The Efficacy of Galaxy Shape Parameters in Photometric Redshift Estimation: A Neural Network Approach

TL;DR

This study investigates whether adding galaxy morphological parameters improves photometric redshift estimates using neural networks, finding limited benefits due to noise trade-offs.

Contribution

It demonstrates that morphological parameters do not significantly enhance neural network-based photometric redshift estimation with the given data.

Findings

Morphological parameters correlate with galaxy type.

Adding morphology does not significantly improve redshift accuracy.
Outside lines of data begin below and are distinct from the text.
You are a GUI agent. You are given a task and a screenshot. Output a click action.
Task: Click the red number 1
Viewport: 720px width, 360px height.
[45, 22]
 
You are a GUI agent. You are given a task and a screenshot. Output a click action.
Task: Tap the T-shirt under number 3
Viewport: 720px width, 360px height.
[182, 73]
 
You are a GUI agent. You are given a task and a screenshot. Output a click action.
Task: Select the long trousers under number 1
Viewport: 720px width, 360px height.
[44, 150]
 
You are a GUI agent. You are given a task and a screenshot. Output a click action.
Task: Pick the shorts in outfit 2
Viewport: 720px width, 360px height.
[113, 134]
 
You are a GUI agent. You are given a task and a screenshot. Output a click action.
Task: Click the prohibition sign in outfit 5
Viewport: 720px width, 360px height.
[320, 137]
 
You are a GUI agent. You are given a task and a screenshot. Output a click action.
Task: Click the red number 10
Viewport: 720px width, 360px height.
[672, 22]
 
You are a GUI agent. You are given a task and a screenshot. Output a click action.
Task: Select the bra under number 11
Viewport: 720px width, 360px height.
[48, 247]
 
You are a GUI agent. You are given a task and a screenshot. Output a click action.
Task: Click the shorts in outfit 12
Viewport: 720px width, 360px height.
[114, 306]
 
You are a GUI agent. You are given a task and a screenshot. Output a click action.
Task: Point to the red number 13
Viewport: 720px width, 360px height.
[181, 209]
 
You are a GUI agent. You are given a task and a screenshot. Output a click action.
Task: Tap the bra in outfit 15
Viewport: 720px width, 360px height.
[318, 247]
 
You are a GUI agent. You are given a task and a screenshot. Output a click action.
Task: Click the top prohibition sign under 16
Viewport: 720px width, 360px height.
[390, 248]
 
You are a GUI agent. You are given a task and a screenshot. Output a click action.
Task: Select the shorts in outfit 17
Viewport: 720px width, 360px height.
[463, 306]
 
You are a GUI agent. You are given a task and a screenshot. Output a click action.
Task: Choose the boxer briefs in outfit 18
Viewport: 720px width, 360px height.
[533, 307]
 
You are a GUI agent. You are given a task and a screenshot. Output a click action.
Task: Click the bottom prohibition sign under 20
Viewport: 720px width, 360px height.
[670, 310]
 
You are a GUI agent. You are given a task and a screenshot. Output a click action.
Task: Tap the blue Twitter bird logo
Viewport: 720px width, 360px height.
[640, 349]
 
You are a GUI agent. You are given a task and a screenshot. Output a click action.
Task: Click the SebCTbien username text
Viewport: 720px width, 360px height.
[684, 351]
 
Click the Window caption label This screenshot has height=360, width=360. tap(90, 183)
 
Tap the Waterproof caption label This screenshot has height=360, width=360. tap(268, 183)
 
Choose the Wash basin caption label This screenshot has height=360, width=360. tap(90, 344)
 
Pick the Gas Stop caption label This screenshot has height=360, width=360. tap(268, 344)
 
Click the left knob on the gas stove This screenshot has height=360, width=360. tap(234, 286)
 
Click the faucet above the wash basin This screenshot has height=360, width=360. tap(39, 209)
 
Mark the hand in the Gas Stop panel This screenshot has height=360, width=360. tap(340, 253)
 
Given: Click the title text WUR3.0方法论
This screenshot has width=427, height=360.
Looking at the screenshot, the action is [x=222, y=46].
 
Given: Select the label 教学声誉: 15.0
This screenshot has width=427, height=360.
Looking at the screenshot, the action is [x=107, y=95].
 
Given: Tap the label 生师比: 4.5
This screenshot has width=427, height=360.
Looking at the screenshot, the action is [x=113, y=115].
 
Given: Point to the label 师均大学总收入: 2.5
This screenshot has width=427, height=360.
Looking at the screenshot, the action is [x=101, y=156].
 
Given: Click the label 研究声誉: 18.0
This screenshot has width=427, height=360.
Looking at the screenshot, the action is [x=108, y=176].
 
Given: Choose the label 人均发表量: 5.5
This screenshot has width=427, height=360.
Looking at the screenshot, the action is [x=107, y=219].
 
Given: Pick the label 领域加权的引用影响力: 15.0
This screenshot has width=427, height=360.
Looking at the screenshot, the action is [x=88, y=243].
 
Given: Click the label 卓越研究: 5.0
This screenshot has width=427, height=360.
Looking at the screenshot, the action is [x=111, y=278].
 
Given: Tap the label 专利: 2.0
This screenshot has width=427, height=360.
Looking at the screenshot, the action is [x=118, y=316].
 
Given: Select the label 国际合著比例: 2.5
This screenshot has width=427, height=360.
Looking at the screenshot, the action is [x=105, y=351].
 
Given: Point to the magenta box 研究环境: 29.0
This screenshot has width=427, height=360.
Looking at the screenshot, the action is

Extra parameters may introduce noise outweighing benefits.

Abstract

We present a determination of the effects of including galaxy morphological parameters in photometric redshift estimation with an artificial neural network method. Neural networks, which recognize patterns in the information content of data in an unbiased way, can be a useful estimator of the additional information contained in extra parameters, such as those describing morphology, if the input data are treated on an equal footing. We use imaging and five band photometric magnitudes from the All-wavelength Extended Groth Strip International Survey. It is shown that certain principal components of the morphology information are correlated with galaxy type. However, we find that for the data used the inclusion of morphological information does not have a statistically significant benefit for photometric redshift estimation with the techniques employed here. The inclusion of these parameters may result in a trade-off between extra information and additional noise, with the additional noise becoming more dominant as more parameters are added.